Tuesday 13 July 2010

DEATH KNELL FOR PILS?

There are nearly 3.5 crore cases pending before various courts and tribunals in the country (11 Lakhs in Karnataka) and the average time for deciding a case is 15 years. It is estimated that government agencies are a party in two thirds of these cases and hence are the largest contributor to the delay in deciding cases.

In order to rapidly reduce the government's share of pending cases and thereby greatly reduce the burden on the courts, the Central Government has brought into effect the National Litigation Policy - NLP from July 1 (The policy is available here). By doing so, the government has finally recognized that it is the responsibility of the Government to protect the rights of citizens and not trample upon them by subjecting them to endless litigation.

Except for a section which sounds like a death-knell for Public Interest Litigations, the policy is a welcome policy and if implemented properly, it should go a long way in reducing the backlog in courts and speeding up justice in India. The policy applies to all central government agencies and the government has asked all the state governments to enact similar policies for state government agencies also.

The important features of the new policy are:

1. All cases in which the government is a litigant will be conducted in a time-bound manner. Unnecessary and frequent adjournments will not be taken.

2. False pleas and technical points will not be taken.

3. Correct facts and all relevant documents will be placed before the court. The easy approach, "Let the court decide" will not be taken.

4. Nodal Officers who have legal background and expertise will be appointed in each department. They will be responsible for the proper implementation of the policy.

5. Four regional and one central empowered committees will be set up to monitor the functioning of nodal officers and government lawyers. These committees will fix responsibility for violations of the policy and for losing good cases and determine suitable punishments.

6. The government will not file appeals in a variety of cases which have been listed.

7. Arbitration as an alternative dispute resolution mechanism will be encouraged at every level.

8. Arbitration awards will not be routinely challenged.

9. The Attorney General and the Solicitor General will review all pending cases and filter frivolous and vexatious matters from the meritorious ones.

Despite these several good points in its favour, the new National Policy has one strong negative feature, one that could end all Public Interest Litigations against corruption and favouritism. According to the Policy, if interim orders are issued by a court to stop a public contract in any PIL, then the government will insist on compensation if the PIL is ultimately rejected. This threat that the petitioners will have to pay huge damages if they ultimately lose their case may discourage nuisance PILs, but it will also severely discourage genuine PILs. Many public spirited people and organizations are already spending a lot of their own money fighting public interest litigations, but if heavy damages are imposed if they lose their case, no one will come forward to file a PIL. Without PILs, corruption and favouritism become even more difficult to control.

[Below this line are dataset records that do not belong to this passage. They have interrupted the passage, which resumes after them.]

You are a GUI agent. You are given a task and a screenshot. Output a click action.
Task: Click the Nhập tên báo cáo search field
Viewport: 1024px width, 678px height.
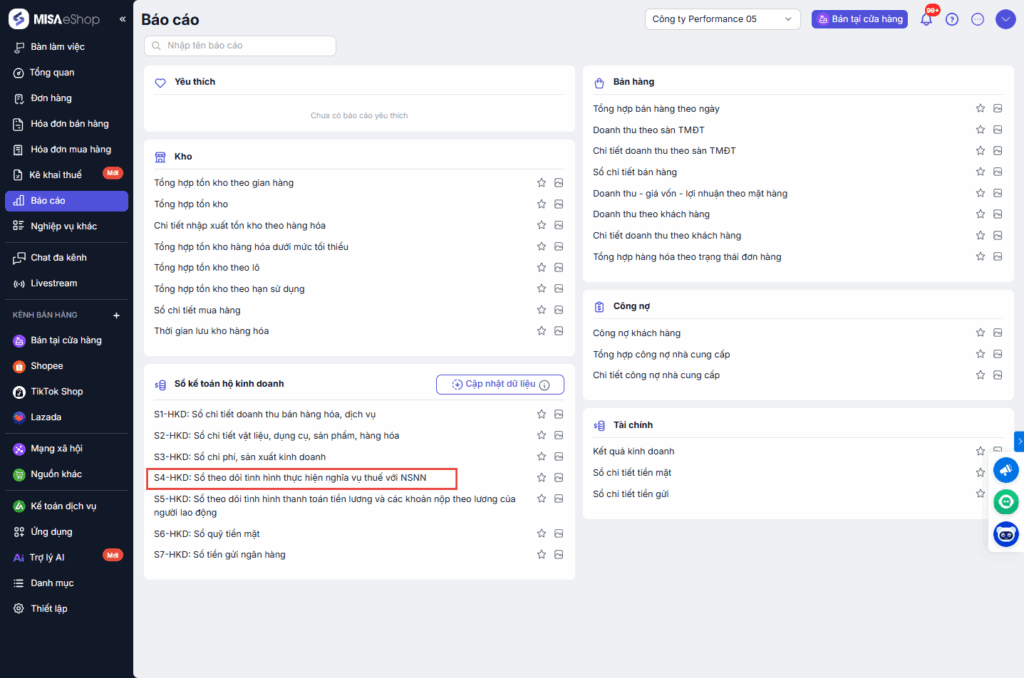240,46
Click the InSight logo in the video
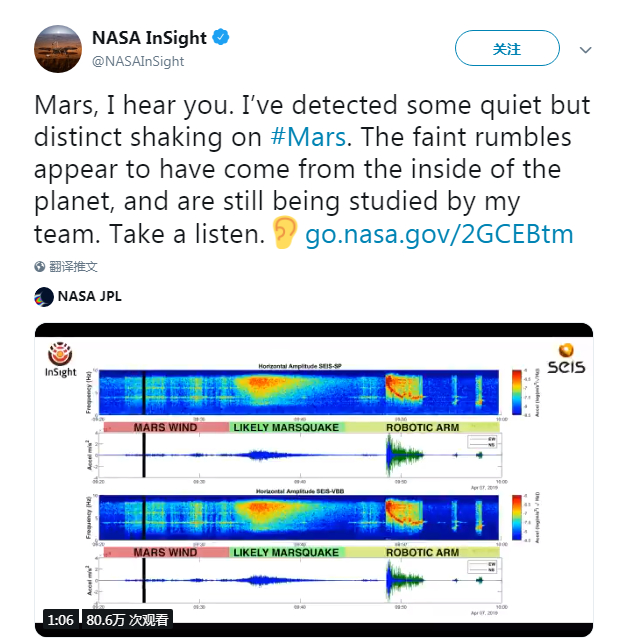The width and height of the screenshot is (628, 644). click(60, 360)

It is shocking that this clause in the national policy is threatening punishment in the form of heavy damages to genuine PIL petitioners. The government which framed this policy may feel that courts are giving interim orders liberally against the government, but instead of addressing that issue, it is warning the public not to file PILs. After all, the Supreme Court has set strict guidelines to all the courts in the country on when to issue interim orders (read here). Before issuing interim orders, the courts have to examine closely whether

1. there is a prima facie case favouring the petitioners,

2. irreparable damage may be caused to the petitioners if the interim order is not issued, and

3. the balance of convenience favours the petitioners (i.e., the loss to the petitioners if the interim order is not issued is greater than the loss to the defendants if the order is passed).

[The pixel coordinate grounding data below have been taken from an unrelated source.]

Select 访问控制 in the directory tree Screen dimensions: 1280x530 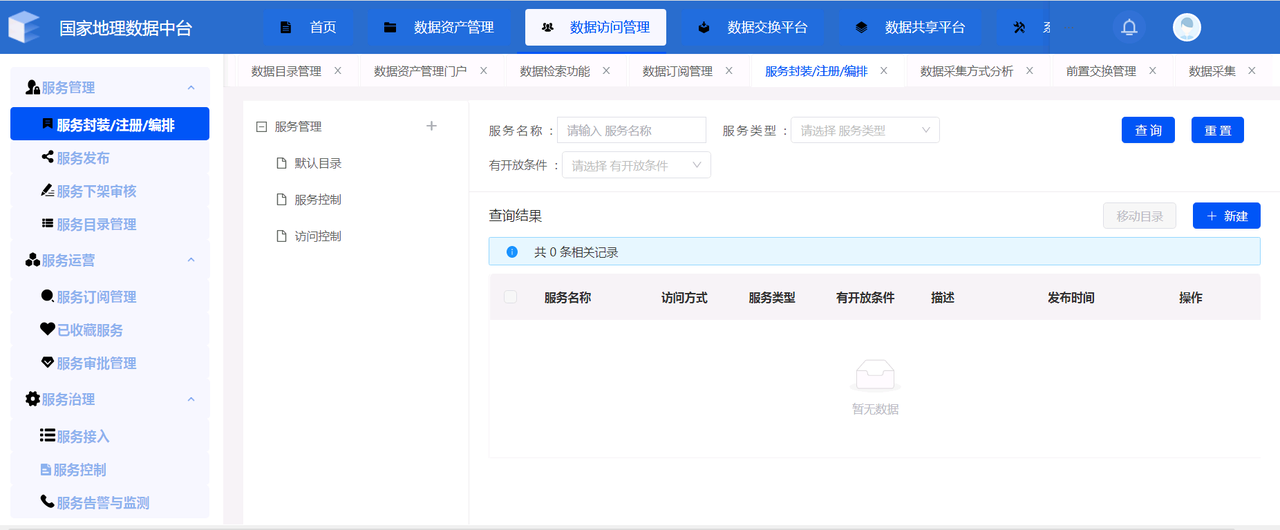point(317,236)
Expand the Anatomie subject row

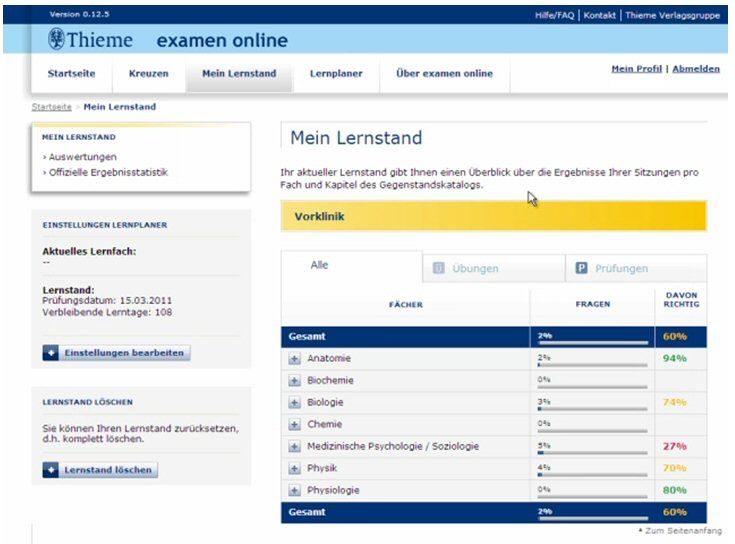point(294,359)
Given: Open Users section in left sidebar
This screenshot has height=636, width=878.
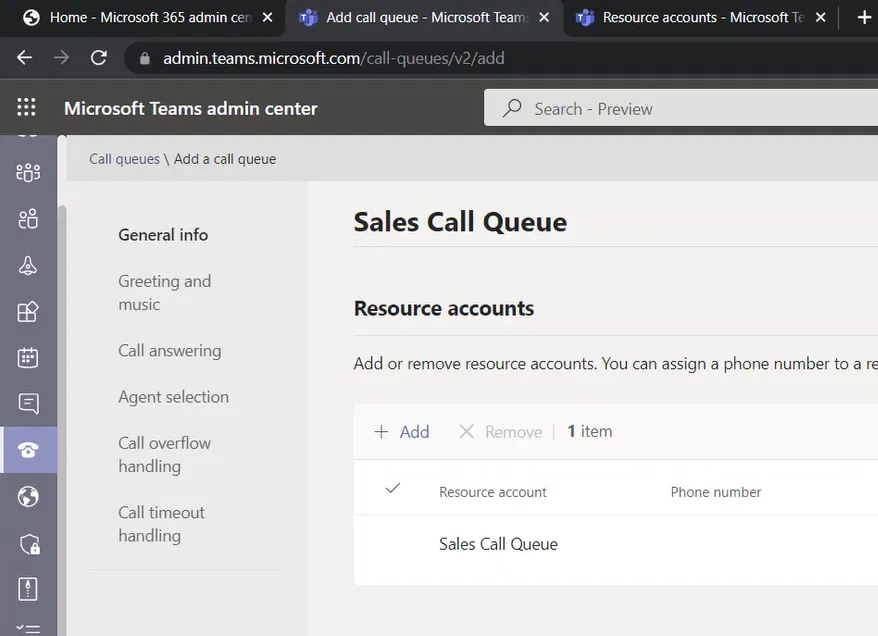Looking at the screenshot, I should coord(28,219).
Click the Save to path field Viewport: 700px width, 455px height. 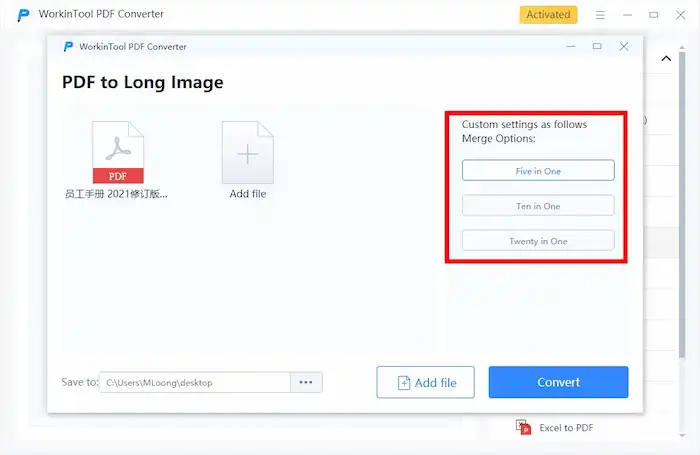point(195,382)
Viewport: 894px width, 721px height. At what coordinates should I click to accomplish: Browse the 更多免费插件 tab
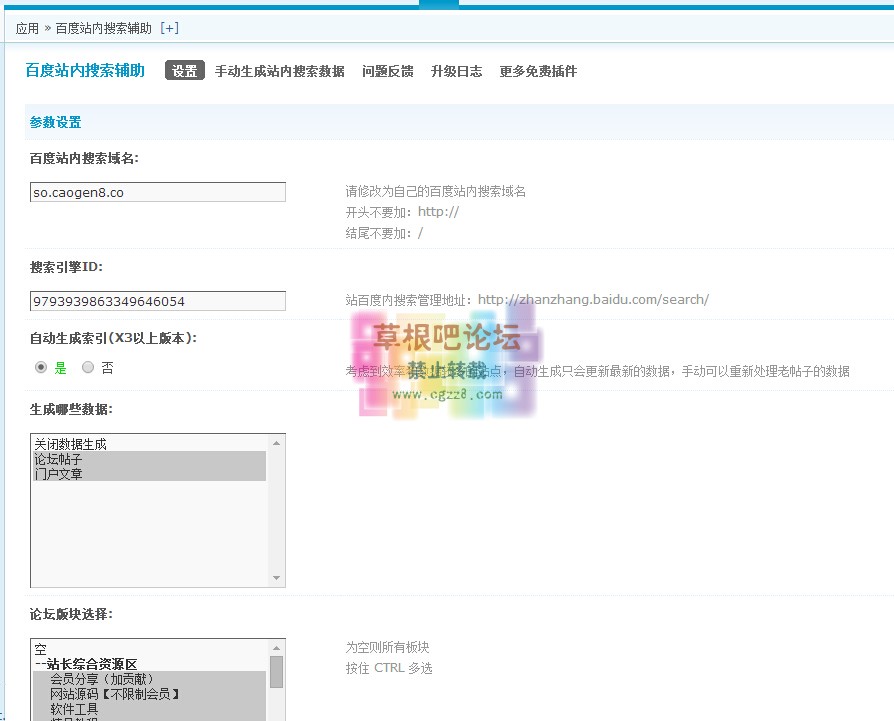(x=536, y=71)
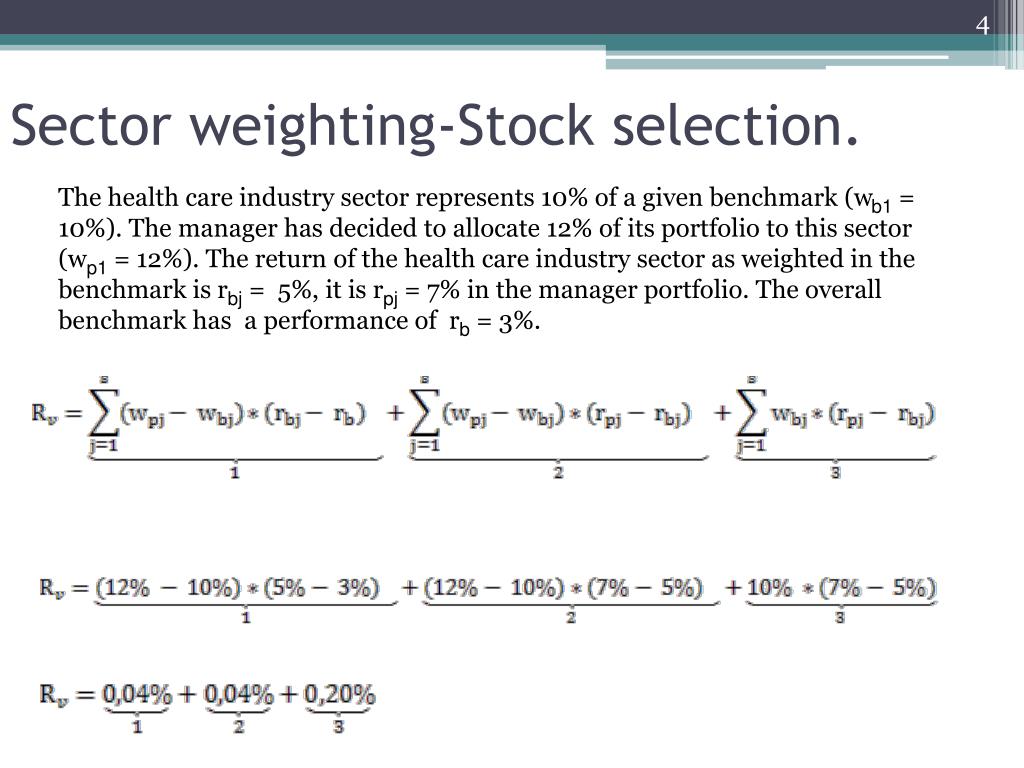The height and width of the screenshot is (768, 1024).
Task: Click the underbrace label 2 below second sum
Action: tap(558, 473)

It is obvious that if these guidelines are followed, frivolous and vexatious PILs are automatically weeded out. In addition, the courts also have the power to impose fines on frivolous and vexatious complaints. Instead of taking steps to make sure that all the courts follow the Supreme Court guidelines to eliminate nuisance complaints, the government is threatening the public, through NLP, with astronomical damages if they file PILs against it.

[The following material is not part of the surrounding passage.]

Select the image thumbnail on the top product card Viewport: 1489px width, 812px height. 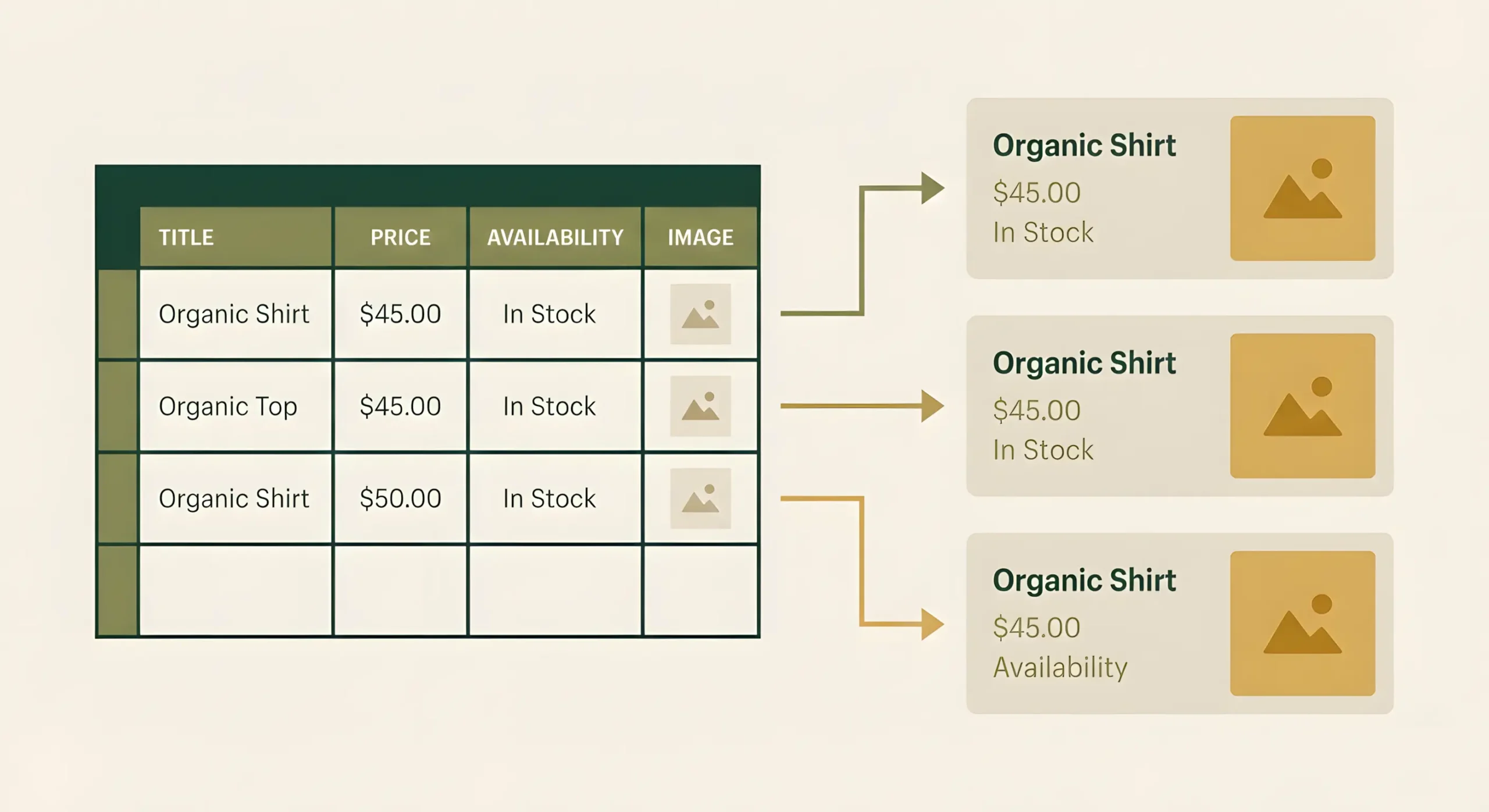point(1302,188)
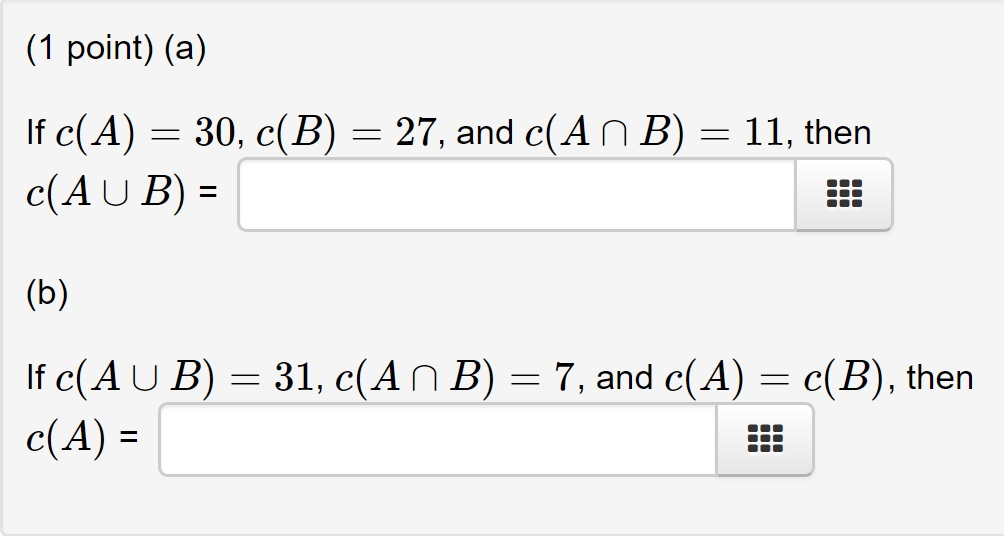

There is another danger with NLP's logic. What is said for interim orders today may be extended to final orders tomorrow. If that happens, you can have the High Court decide in your favour and if the High Court order is later overturned by the Supreme Court, you may have to pay damages. Then no one will even think of filing a PIL!

The sad thing is that the Supreme Court seems to have given its approval to the NLP clause on PILs. In Raunaq International Ltd. Vs. I.V.R. Construction Ltd. (1999 I SCC 492) and BALCO Employees Union Vs. The Union of India (2002 II SCC 343), it has ruled that the petitioner must provide an indemnity to make good the loss in the event the PIL is dismissed.

In light of these Supreme Court decisions, it is very likely that courts will accede to the government's demand that the petitioners will have to pay damages if they ultimately lose their case. Therefore, it appears that the days of PILs against government corruption are over.